Marilyn, Greg and Rick -Thanks all. Glad you liked my list.Marilyn – My admiration for your "assault" on a movie talker is somewhat tongue-in-cheek, but mostly I'm just relieved to know I'm not alone in my extreme frustration at people who talk out loud at the movies. My friends get mad at me for getting mad at and shushing the talkers around me, but I can't help myself. I remember back in 1976, a group of my high school friends and I went to see "Rocky" and we all started to snap our fingers together along with some musical montage. A manager was in the theatre within seconds admonishing us to stop and telling us "This is not your living room!"Nowadays,when we can watch movies everywhere and anywhere and going to a movie theatre is no longer any big deal, I think people tend to forget that. Living room rules of etiquette have been expanded to apply to public spaces like theatres.
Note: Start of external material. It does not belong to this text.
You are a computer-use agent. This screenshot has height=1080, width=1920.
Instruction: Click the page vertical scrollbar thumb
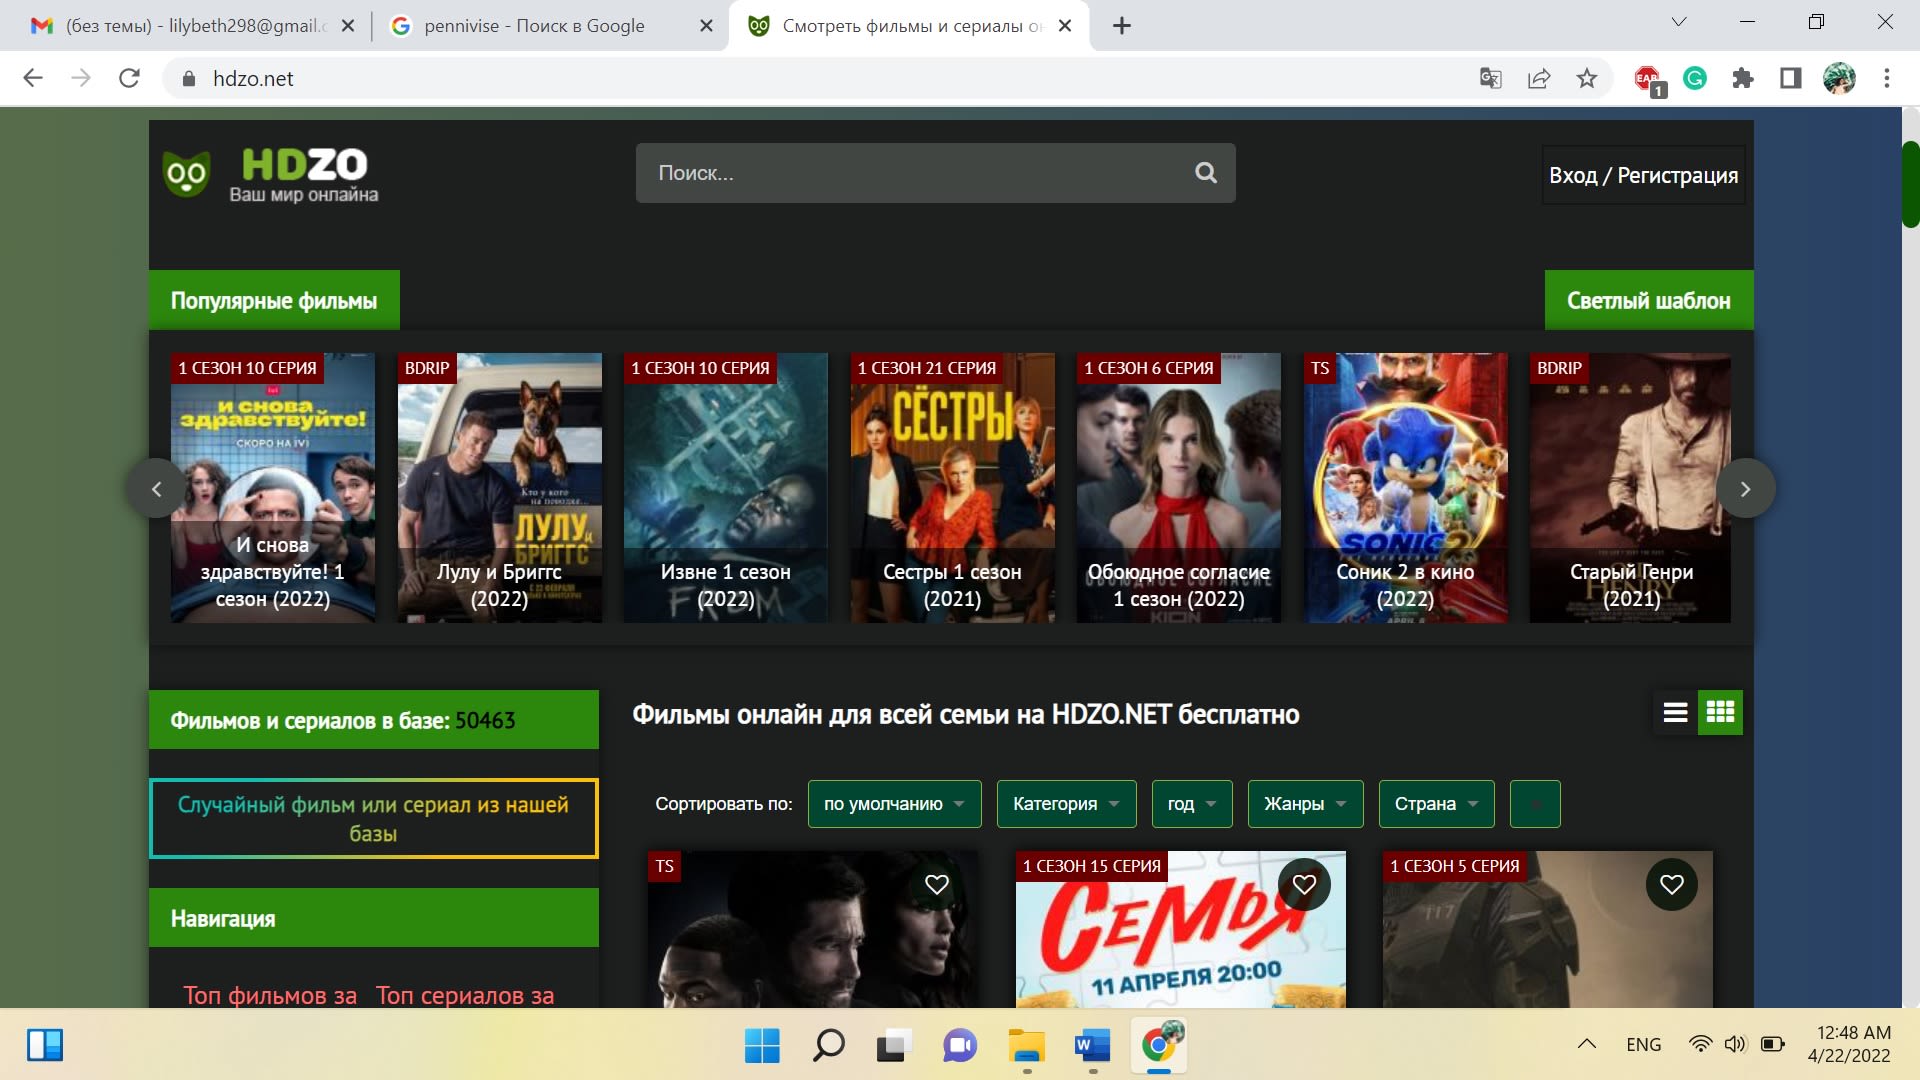click(1910, 185)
And Rick, yeah, Netlfix ROCKS!!!

Comment by Pat

Cracking up! I can just see your friends sitting around bemoaning your unfair advantage at their Oscar Parties. "That Pat and her blog..she thinks she's so cool" . "Mark my words, fellow friends of Pat, that Foscar (faux oscar) will be mine this year…MINE I tell you!!"HA HA HA ! Long Live Doodad!

Comment by Parisjasmal

This was the first year in, well, years that I didn't win my family's Oscar pool. I'm a disgrace to the blogging community. ;)I'll echo the sentiments – an excellent piece, Pat. Though it's hard to disagree with any of them, I think 9 hits the hardest for me. But having a patient, understanding and helpful wife helps out a lot. 6 rings pretty true, too – I always find it a little funny when someone gives me that "What? You haven't seen X?" I could watch a movie a day and not catch up to history. But it's worth trying."Especially on one of those days when we post what we think is a brilliant piece of analysis – and almost no readers show up to affirm our genius?"Don't you just hate that? I've found that sometimes the posts that you put the least work into generate the most comments and vice versa. That's just wrong…

Comment by Fletch

Fletch -Thanks for the comments. I find it funny and reaasuring that so many of us have the same kinds of experiences with blogging. This meme really affirmed for me that our blogging community is, indeed, a community.